[Exercise directions] Of the lines in the data below, write out exactly those from the one holding "485x298 pixels." through the one holding "Click the Reverse", both included.

[Task inputs]
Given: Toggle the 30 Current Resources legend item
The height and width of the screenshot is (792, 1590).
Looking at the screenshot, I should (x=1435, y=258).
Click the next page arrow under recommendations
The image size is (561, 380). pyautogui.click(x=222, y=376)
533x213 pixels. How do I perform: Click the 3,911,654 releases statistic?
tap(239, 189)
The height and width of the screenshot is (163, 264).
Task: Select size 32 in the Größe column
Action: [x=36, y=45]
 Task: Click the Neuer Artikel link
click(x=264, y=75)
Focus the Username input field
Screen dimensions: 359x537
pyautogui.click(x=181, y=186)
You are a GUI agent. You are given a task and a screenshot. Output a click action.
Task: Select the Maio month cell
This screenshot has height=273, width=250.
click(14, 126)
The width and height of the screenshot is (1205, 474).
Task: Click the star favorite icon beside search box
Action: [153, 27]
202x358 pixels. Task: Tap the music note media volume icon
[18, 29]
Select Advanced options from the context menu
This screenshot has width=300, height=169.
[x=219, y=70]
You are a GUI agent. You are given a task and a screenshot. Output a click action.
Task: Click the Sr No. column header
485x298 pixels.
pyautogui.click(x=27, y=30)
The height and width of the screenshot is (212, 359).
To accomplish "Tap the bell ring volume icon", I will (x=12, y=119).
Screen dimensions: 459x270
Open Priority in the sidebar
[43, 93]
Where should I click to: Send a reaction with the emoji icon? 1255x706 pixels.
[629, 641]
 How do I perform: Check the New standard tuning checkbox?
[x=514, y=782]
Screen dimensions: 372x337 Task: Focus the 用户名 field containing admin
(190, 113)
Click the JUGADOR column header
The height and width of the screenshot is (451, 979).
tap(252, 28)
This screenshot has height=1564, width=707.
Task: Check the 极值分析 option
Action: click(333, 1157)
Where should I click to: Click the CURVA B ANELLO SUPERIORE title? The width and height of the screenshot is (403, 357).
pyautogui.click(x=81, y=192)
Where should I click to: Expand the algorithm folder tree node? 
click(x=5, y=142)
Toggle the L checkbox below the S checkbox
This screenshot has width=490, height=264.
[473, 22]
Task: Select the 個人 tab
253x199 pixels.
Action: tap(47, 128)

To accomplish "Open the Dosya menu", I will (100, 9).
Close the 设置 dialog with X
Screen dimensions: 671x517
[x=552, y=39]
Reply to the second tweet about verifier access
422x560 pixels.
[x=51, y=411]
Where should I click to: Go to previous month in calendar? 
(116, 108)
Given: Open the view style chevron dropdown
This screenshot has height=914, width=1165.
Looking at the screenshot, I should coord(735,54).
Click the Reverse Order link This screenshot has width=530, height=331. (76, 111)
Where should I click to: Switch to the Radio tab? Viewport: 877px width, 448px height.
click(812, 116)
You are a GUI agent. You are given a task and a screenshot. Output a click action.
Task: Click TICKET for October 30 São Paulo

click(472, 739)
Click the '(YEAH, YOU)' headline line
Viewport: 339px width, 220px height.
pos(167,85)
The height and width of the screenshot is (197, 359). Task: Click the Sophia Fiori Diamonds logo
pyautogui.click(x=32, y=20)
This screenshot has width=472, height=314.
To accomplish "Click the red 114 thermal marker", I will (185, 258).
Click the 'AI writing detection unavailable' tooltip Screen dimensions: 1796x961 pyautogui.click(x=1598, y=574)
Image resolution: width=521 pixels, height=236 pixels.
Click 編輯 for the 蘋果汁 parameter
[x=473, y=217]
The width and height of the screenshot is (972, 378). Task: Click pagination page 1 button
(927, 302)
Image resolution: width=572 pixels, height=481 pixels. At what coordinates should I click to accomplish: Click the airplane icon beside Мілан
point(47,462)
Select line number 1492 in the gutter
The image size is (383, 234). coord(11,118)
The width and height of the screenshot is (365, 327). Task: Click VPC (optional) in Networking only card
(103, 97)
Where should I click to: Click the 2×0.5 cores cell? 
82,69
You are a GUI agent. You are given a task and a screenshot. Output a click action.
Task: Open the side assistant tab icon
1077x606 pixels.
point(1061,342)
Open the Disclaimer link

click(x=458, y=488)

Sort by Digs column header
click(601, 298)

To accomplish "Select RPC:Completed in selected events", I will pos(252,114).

[Finished exercise]
485x298 pixels.
pyautogui.click(x=27, y=30)
The height and width of the screenshot is (212, 359).
To accomplish "Tap the bell ring volume icon", I will (x=12, y=119).
Screen dimensions: 459x270
Open Priority in the sidebar
[43, 93]
Where should I click to: Send a reaction with the emoji icon? 1255x706 pixels.
[629, 641]
 How do I perform: Check the New standard tuning checkbox?
[x=514, y=782]
Screen dimensions: 372x337 Task: Focus the 用户名 field containing admin
(190, 113)
Click the JUGADOR column header
The height and width of the screenshot is (451, 979).
tap(252, 28)
This screenshot has height=1564, width=707.
Task: Check the 极值分析 option
Action: click(333, 1157)
Where should I click to: Click the CURVA B ANELLO SUPERIORE title? The width and height of the screenshot is (403, 357).
pyautogui.click(x=81, y=192)
Where should I click to: Expand the algorithm folder tree node? 
click(x=5, y=142)
Toggle the L checkbox below the S checkbox
This screenshot has width=490, height=264.
[473, 22]
Task: Select the 個人 tab
253x199 pixels.
Action: tap(47, 128)

To accomplish "Open the Dosya menu", I will (100, 9).
Close the 设置 dialog with X
Screen dimensions: 671x517
[x=552, y=39]
Reply to the second tweet about verifier access
422x560 pixels.
[x=51, y=411]
Where should I click to: Go to previous month in calendar? 
(116, 108)
Given: Open the view style chevron dropdown
This screenshot has height=914, width=1165.
Looking at the screenshot, I should coord(735,54).
Click the Reverse Order link This screenshot has width=530, height=331. (76, 111)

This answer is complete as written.